Answer these questions using the blog post on Mind Fixers below:
1. Who wrote Mind Fixers, and what does that author teach?
2. According to the definition quoted from Wikipedia, in what terms did neo-Freudians attempt to restate Freudian theory?
3. For how many years has the writer now been taking meds?

§ **SUPPLIED TEXT**
-----
Wednesday, December 11, 2019

Mind Fixers

I just finished listening to Mind Fixers last week and am looking forward to hearing the author, Anne Harrington, a history of science professor at Harvard, speak at our DBSA-Boston speakers series in 2020. (I’m the coordinator of the series.) I’ve recommended the book to several people, including R'el, my psychiatrist daughter at Bellevue.

The full title of Harrington’s book is Mind Fixers: Psychiatry’s Troubled Search for the Biology of Mental Illness. It’s a thorough history of American psychiatry, from its roots in Europe through the 2010s. She chronicles the jockeying for position between the ‘neo-Freudians’, who advocate psychoanalysis and the psychiatrists who believed in a purely biological cause of mental illness. According to Wikipedia, neo-Freudians have been defined as "American writers who attempted to restate Freudian theory in sociological terms and to eliminate its connections with biology.”

I had a manic episode in the early eighties, when our first child was just turning two and our second was six months old. I had a more severe, more psychotic mania in 1995. When Jim could no longer recognize me, and feared for our children, he signed me into a locked psychiatric unit. When I emerged I was convinced to take psych meds, told that my episodes would get more frequent (than every twelve years) and more severe. Seven years later, against medical advice, I stopped the psych meds, cold turkey, with predictable results: another ambulance ride to the same psych unit. Since then, I’ve taken meds for sixteen years. I don’t like it, but don’t see a viable alternative.
-----
§ **INFORMATION PROVIDED**
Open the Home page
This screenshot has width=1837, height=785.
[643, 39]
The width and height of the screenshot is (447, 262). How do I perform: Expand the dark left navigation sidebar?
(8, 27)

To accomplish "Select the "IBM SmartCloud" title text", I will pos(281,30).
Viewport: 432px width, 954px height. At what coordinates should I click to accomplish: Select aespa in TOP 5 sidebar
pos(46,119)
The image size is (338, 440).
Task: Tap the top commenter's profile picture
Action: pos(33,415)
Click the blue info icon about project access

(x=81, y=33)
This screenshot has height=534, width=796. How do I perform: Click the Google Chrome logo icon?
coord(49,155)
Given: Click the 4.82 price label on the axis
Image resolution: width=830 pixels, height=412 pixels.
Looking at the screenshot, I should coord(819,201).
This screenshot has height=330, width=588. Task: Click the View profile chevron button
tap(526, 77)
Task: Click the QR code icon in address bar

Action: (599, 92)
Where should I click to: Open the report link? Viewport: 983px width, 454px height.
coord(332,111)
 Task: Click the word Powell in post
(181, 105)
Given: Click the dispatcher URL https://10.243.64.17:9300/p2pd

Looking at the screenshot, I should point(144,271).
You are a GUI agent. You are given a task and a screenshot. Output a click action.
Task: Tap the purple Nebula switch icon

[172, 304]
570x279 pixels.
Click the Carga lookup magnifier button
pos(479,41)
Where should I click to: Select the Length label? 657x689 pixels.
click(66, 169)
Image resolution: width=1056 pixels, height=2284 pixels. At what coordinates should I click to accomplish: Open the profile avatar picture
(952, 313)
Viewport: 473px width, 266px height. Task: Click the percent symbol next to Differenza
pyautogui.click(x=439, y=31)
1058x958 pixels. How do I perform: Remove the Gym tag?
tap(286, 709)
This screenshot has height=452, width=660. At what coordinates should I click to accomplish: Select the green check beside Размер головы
-----
§ **TASK ANSWER**
1. Anne Harrington, a history of science professor at Harvard.
2. In sociological terms.
3. Sixteen years.